Светлый фон

На первом снимке ему лет семь. Он стоит между темноволосым мужчиной и белокурой женщиной. Женщина заливисто смеется, мужчина приобнимает за плечи Алекса. А тот взъерошенный, с рубашкой, застегнутой наперекосяк, как будто очень спешил попасть в кадр. И очень-очень доволен, что ему удалось.

— Где вы? — спрашиваю, заметив на заднем фоне передвижную тележку со сладкой ватой.

— В зоопарке. Это последний семейный выход, который я помню.

Бросаю взгляд на него: на его лице ни единой реакции, даже тени нет ностальгической грусти.

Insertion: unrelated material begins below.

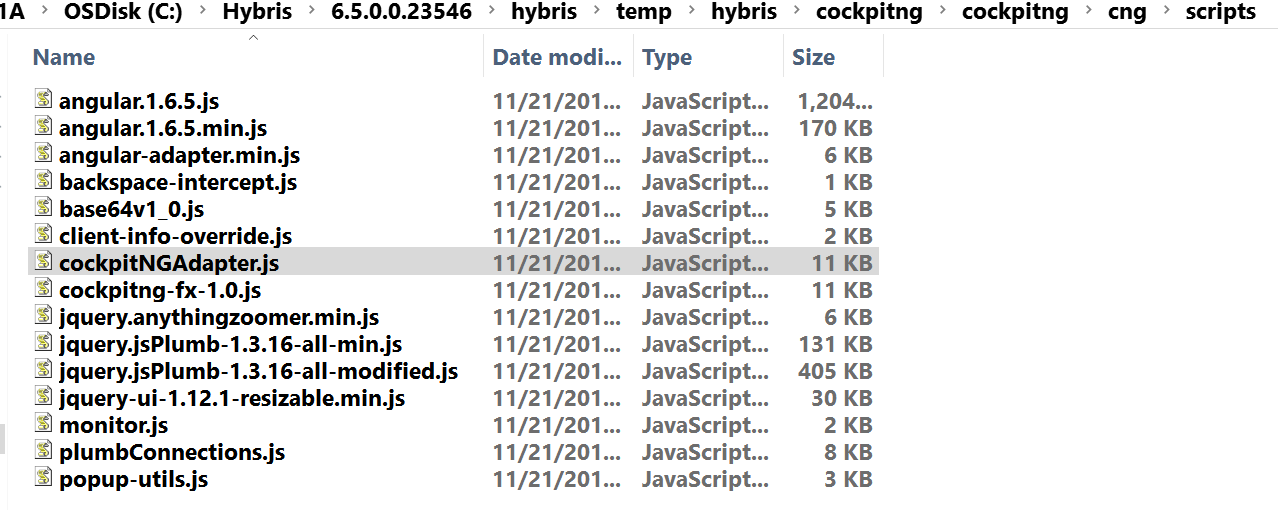
Task: Select the jquery-ui-1.12.1-resizable.min.js file name
Action: (x=232, y=398)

Хотя следующий снимок показывает разительную разницу, как будто делит жизнь мальчика на «после» и «до».

Алексу здесь уже лет двенадцать-тринадцать. Казалось бы, прошло всего немного времени, а женщина, которая сидит рядом с ним на старом диване, уже не смеется. Уставшая, постаревшая, с одутловатым от спиртного лицом. И отца уже нет.

— Он… умер?

— Да, привязался к кому-то на улице. Неудачно. Матери уже тоже нет.

— Мне жаль.

Он едва заметно кивает.

— Заметила? Там очень не хватало твоей страсти к хорошим ремонтам.

— Прости, даже если бы захотела, помочь все равно бы не вышло.

— Да, — говорит он, укладываясь на бок и подперев рукой голову. — Тебя пришлось подождать.

От его слов и подтекста я чувствую себя словно фитиль. Поднеси спичку — не скоро потушишь. Немного спасает шампанское.

— Кстати, как продвигается ремонт у тебя в квартире?

— Никак. Постоянно не хватает времени. Но если тебе не терпится от меня избавиться, разочарую: тебе терпеть меня еще год.

— С ремонтом я помогу, — не предлагает, а ставит в известность Алекс. — Потому что, считай, у меня открылся дар ясновидения — свободного времени у тебя станет еще меньше, чем было.

— Почему? — выдыхаю чуть слышно.

Мы оба знаем ответ, просто я хочу его слышать. А он дразнится. Молчит, улыбается. Потом вдруг бросает взгляд на часы и, приподнимаясь, провозглашает:

— Уже полночь — пора!

— Хочешь сказать, настала амнистия? — шучу я. — Теперь мы с чистой совестью можем пить не просто так, а по поводу?